Network Traffic Forecasting and Telecom Capacity Planning with TSFMs
Telecom and network operators generate some of the richest time series data on earth — CDN throughput, cell tower load, DNS query rates — and time series foundation models can forecast it without per-metric training.
Telecom networks produce time series data at a scale and granularity that few other industries match. Every router, switch, cell tower, and CDN edge node emits continuous streams of counters: bytes transferred, packets dropped, connections opened, latency percentiles, error rates. Traditionally, capacity planning teams have relied on SNMP polling, NetFlow aggregation, and hand-tuned threshold alerts to manage this data. These tools are effective for monitoring what is happening right now, but they offer limited help with the harder question: what will happen in the next hour, day, or week? Time series foundation models offer a fundamentally different approach — one that can forecast network load across thousands of metrics simultaneously, without training a separate model for each one.
The Shape of Network Traffic
Network time series have distinctive patterns that make them both predictable and challenging. CDN traffic and backbone throughput follow strong diurnal cycles driven by human activity: traffic climbs through the morning, peaks in the evening during streaming hours, and drops overnight. Layered on top of the daily rhythm are weekly patterns — weekday enterprise traffic differs sharply from weekend consumer traffic — and longer-term growth trends as subscriber bases expand and per-user bandwidth consumption increases.

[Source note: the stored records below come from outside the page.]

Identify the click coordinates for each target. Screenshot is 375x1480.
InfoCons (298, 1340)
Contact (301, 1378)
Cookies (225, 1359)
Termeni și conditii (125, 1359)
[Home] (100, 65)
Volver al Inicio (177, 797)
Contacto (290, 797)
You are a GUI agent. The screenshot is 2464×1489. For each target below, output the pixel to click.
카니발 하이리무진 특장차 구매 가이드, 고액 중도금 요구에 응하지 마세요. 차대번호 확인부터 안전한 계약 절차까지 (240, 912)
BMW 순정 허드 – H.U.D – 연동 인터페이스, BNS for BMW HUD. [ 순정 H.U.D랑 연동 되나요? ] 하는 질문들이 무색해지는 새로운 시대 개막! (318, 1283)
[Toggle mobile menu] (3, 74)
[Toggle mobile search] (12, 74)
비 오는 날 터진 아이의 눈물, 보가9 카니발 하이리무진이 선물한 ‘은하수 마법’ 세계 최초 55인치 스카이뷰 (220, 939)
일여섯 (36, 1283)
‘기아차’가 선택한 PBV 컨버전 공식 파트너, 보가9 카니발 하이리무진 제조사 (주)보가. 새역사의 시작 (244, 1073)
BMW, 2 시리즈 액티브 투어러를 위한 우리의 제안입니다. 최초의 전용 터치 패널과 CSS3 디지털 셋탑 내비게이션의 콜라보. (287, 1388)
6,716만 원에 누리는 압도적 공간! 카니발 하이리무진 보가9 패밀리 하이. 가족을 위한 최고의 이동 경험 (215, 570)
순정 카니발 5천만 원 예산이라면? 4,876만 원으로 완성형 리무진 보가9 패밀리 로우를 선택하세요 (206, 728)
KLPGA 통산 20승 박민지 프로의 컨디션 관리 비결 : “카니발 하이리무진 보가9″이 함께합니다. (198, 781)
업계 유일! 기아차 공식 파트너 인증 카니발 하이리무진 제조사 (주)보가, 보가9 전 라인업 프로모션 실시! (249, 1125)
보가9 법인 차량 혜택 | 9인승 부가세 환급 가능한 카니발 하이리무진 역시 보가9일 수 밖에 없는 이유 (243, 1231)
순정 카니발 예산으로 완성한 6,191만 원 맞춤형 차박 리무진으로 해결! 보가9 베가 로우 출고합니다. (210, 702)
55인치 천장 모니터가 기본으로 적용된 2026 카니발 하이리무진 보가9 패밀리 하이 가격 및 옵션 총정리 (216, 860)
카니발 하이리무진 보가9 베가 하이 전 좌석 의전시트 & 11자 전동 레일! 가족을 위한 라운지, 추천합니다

Then there are the event-driven spikes. A major sporting event can double CDN throughput in a region within minutes. Election nights produce sustained surges in DNS query rates and API call volumes. Software update rollouts from major vendors create predictable but short-lived bandwidth spikes across ISP backbones. These events break simple seasonal models but follow patterns that a foundation model pretrained on diverse time series can learn to anticipate.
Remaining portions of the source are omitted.